A parent's caretaker role at the time of separation, however, "may not be used as a presumption in determining the best interests of the child[ren]." Minn. Stat. ' 518.17, subd. 1(a); see also Sefkow v. Sefkow, 427 N.W.2d 203, 212 (Minn. 1988) (holding that the Pikula analysis only has viability if the separation date is reasonably close to the trial). The trial court must inquire into all relevant best interest factors. Sefkow, 427 N.W.2d at 212. Further, in exercising its discretion in custody matters, a court need not accept a custody study's recommendation. See Roehrdanz v. Roehrdanz, 410 N.W.2d 359, 362 (Minn. App. 1987), review denied (Minn. Oct. 28, 1987). Here, the trial court considered the relevant best interest factors and found that (1) the children have a close relationship with both parents, (2) their maternal grandmother in Austin is a positive influence, (3) they have developed a strong and healthy relationship with the Jackson family, (4) they are well-adjusted, and (5) it is desirable to maintain the continuity of their environment in Austin. The court concluded that it is in the best interests of the children to remain in father's sole physical custody.

Mother disputes several findings on which the trial court based its custody determination. Mother challenges the trial court's finding that the children are well-adjusted to their temporary custody arrangement, arguing that father and Jackson made frequent moves between their respective homes while sharing caretaking responsibilities. Although Pack testified that if the children were constantly moved from place to place, "it would affect their best interests," mother offered no evidence that the children were not well-adjusted. The testimony of the children's daycare director, their kindergarten teacher, a friend of father, and father's neighbor provided ample support for the trial court's determination. The testimony indicated that neither child is suffering emotionally; the children are always neat, well-dressed, and well-mannered; and they are good students.

Mother also argues that the evidence does not support the trial court's finding that the children had been living in a stable environment, because father has an irregular work schedule and had asked the children's maternal grandmother to care for them once a week. Father, however, testified that he has changed his work schedule since the separation so he usually works only one evening each week, and Jackson takes care of the children on those evenings. Moreover, mother does not dispute the finding that the children's maternal grandmother is a positive factor in their lives.

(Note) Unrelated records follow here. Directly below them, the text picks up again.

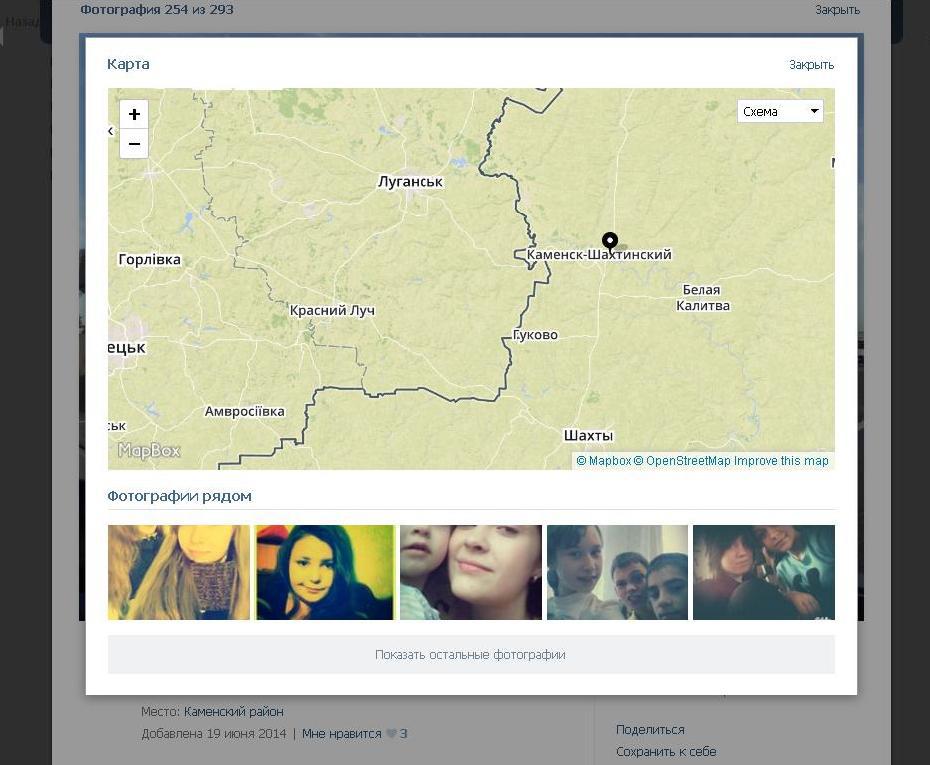Image resolution: width=930 pixels, height=765 pixels.
Task: Open the OpenStreetMap attribution link
Action: (x=688, y=461)
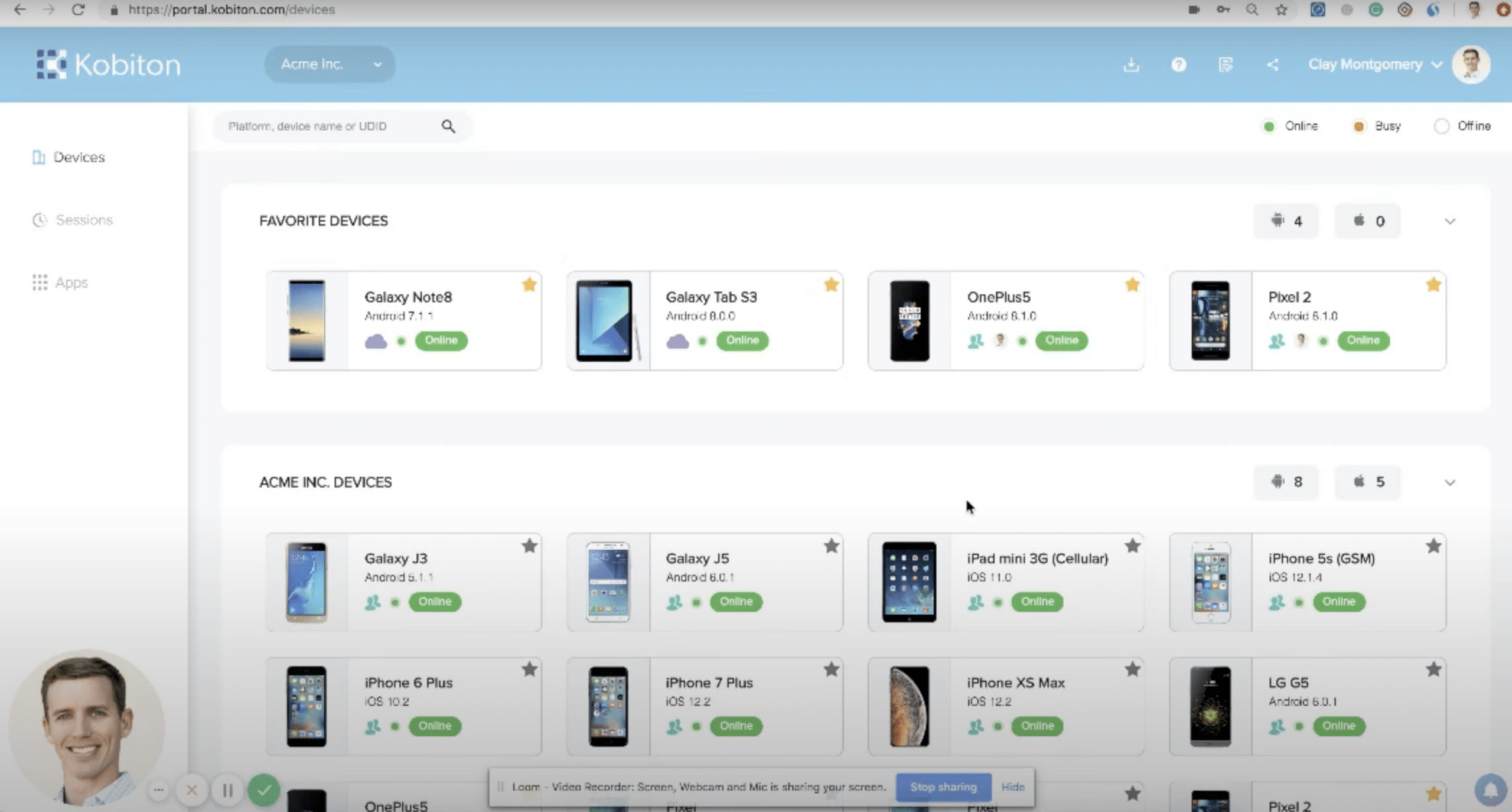Expand the Clay Montgomery user menu
1512x812 pixels.
tap(1374, 64)
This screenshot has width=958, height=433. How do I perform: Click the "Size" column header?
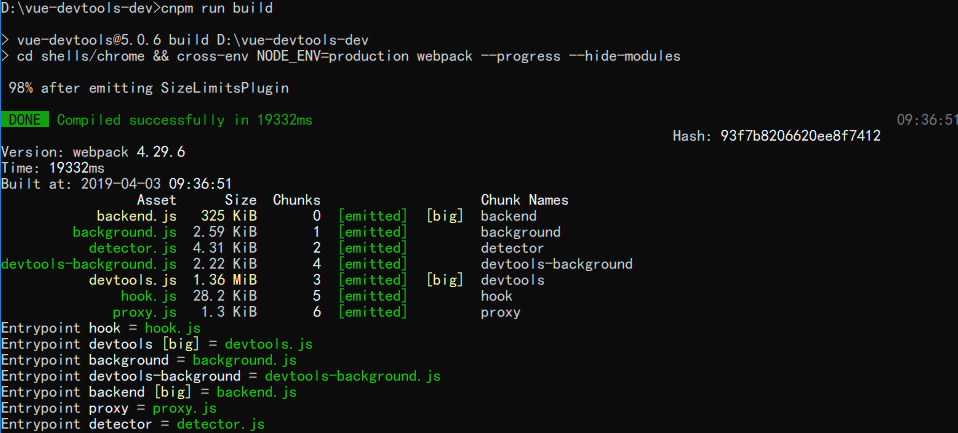coord(240,200)
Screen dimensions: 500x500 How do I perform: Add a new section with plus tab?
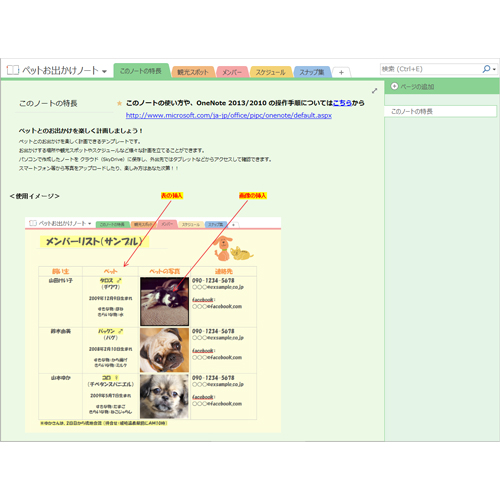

Mother claims that the trial court erred by speculating about the home that Jackson and father were planning to build. The record, however, contains ample support for the finding that

[Father] is contemplating moving the children and himself from the family [home] into Kathy Jackson's home after the home has been remodeled to add an addition. The addition added to Kathy Jackson's home will allow each of the four children (the two Sollie children and the two Jackson children - all four of whom are girls) to have their own bedroom.

The trial court specifically acknowledged that the couple's building plans "are contingent on the continuing relationship of [father] and Kathy Jackson." Further, father and Jackson both testified that their building plans were relatively definite, the process had been delayed pending the outcome of the custody determination, and they had been preparing father's home for sale.

Finally, mother challenges the findings in general, arguing the court made extensive findings on the children's positive relationship with Jackson, but failed to make findings on father's ability to parent without Jackson's assistance and ignored the children's relationship with Stevenson. This court rejected a similar argument in Sinsabaugh v. Heinerscheid, 428 N.W.2d 476, 480 (Minn. App. 1988), based on the trial court's discretion to weigh the evidence and to determine the credibility of testimony. The trial court here did not abuse its discretion because it considered all of the relevant best interest factors, and the record supports those findings.